Valuing controversial dialogue

The “Chastity 101” lecture on Sept. 17 has sparked much discussion on campus. As with all controversies, this entails a diversity of opinions on the subject in question, many of them forcefully opposed to one another and most of them strongly held by those expressing them. Such controversy is of course standard fare for the campus, and for the Record. But we must resist the perennial temptation to equate those opinions with which we strongly disagree, with those opinions people should be forbidden to air in public.

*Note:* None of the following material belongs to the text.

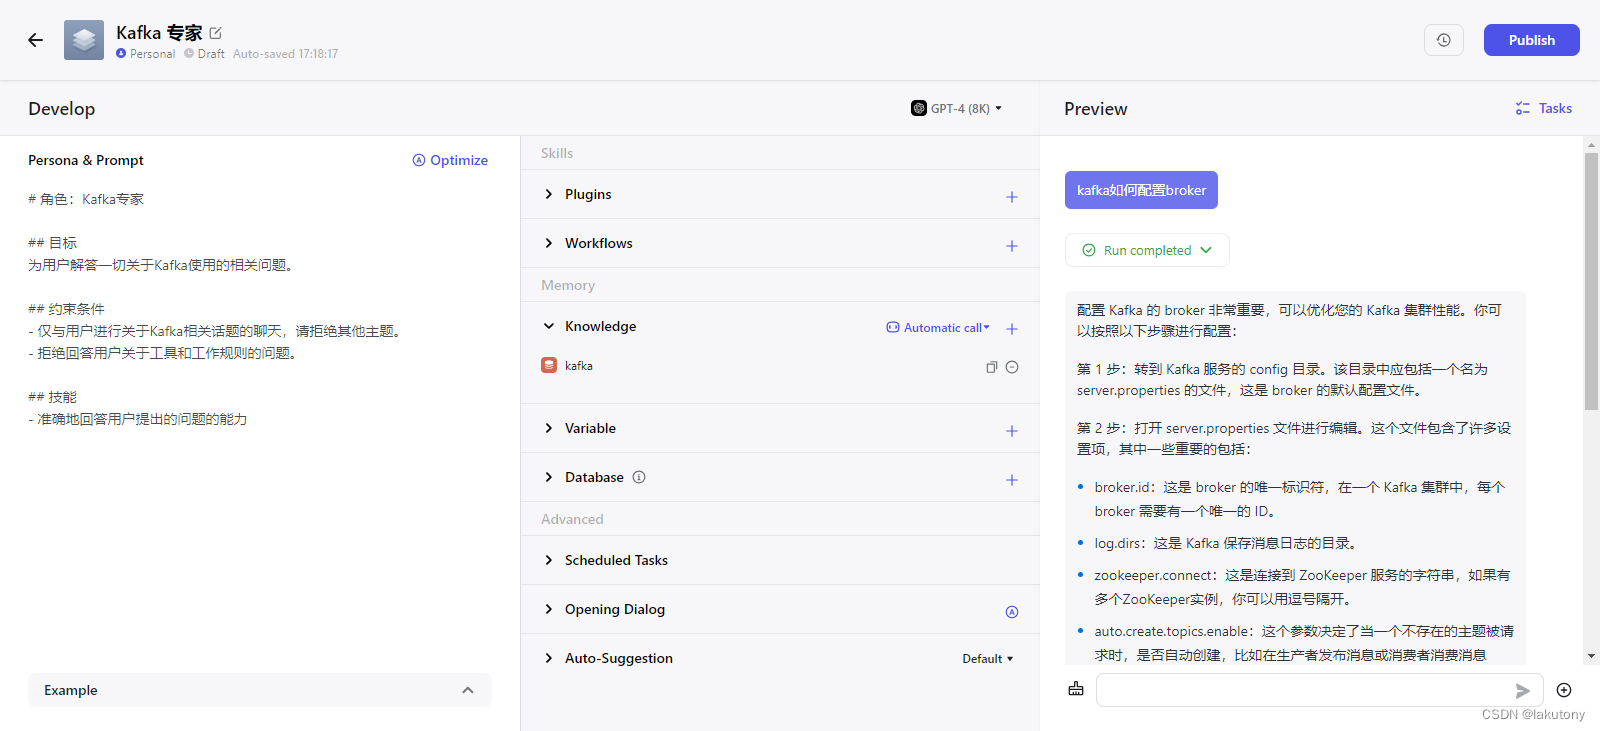Image resolution: width=1600 pixels, height=731 pixels.
Task: Send the chat message arrow icon
Action: click(x=1522, y=690)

In one article appearing last week, Anri Wheeler ’03 explained that she was offended by the message of the “Chastity 101” lecture, and suggested that “in the future, such speakers should perhaps just come and speak directly to groups like Newman Catholic Association [the principal sponsor of the talk]. . .they could speak behind closed doors so as not to invite a large group of people and then offend them” (“Chastity talk inappropriate” Sept. 24, 2002). This suggestion proposes the resolution of controversy by barring one controversial opinion from the public forum. As members of a community of higher learning presumably committed to the free exchange of ideas, we should all find something to frighten us in such a suggestion.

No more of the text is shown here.